Researchers at the European Molecular Biology Laboratory (EMBL) have developed the generative AI model Delphi-2M, which uses data from large-scale, anonymised health records to make predictions for more than 1,000 diseases, often decades in advance.

The system is built on a transformer architecture, similar to that of large language models, with special adaptations for medical data. Delphi-2M was trained with approximately 400,000 participants from the UK Biobank. For external validation, it has been successfully tested on 1.9 million patients from the Danish national patient registry. For many conditions, the model achieves performance comparable to specialised risk tools, such as QRisk for cardiovascular disease. The results of the study were published this week in Nature.

What Delphi-2M can mean for healthcare

Delphi-2M can predict health risks at the population level. This allows policymakers to estimate how many people are likely to develop certain chronic diseases, enabling preventive interventions to be deployed more effectively and in a more targeted manner.

Although the results are promising, the researchers indicate that Delphi-2M still needs several years of development before it can be used routinely in individual patient care. Validation, reliability, and integration into clinical workflow are crucial. In short, it is not yet suitable for use in daily practice.

The model works particularly well for diseases with predictable progression, such as cardiovascular disease, diabetes, and infections. For conditions with highly variable causes or very rare congenital diseases, predictions are less reliable.

Technological & ethical challenges

Delphi-2M only uses medical records and basic lifestyle variables such as gender, age, BMI, smoking habits, etc. Biological data such as genes or protein profiles are not yet included, but the researchers plan to add them at a later stage.

One point of attention is that training and validation datasets are often demographically limited (such as the UK Biobank, which mainly contains British participants), which may lead to bias. The interpretation of predictions must also be transparent, so that both patients and doctors understand what the risk prediction means.

Delphi-2M could prove to be an important step in the development of predictive models in healthcare. It shows that AI can already predict many diseases based on simple, readily available records with a quality that matches that of specialised tools. The challenge for the future lies in scaling up, external validation, integration into daily healthcare practice and ensuring ethically responsible use: privacy, fairness and comprehensibility. If this is achieved, there is potential for both improved patient outcomes and more effective prevention programmes.

AI prediction models

Delphi-2M is certainly not the first example of AI being used to make health predictions.

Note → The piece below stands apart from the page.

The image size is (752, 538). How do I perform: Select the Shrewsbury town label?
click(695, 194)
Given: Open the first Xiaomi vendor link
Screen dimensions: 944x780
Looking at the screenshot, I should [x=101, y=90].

As early as 2021, researchers from the Catharina Heart and Vascular Centre and Eindhoven University of Technology were working on an AI model within the COMBAT-VT project that predicts which patients will develop cardiac arrhythmias after a heart attack. What was unique about that project was that no fixed dataset was used. Instead, the data available for each patient, such as ECGs, radiological images and file information, was examined.

Earlier this week, we reported on an AI model developed by researchers at Moorfields Eye Hospital NHS Foundation Trust and University College London that predicts which patients with keratoconus require immediate treatment and which patients can be safely monitored.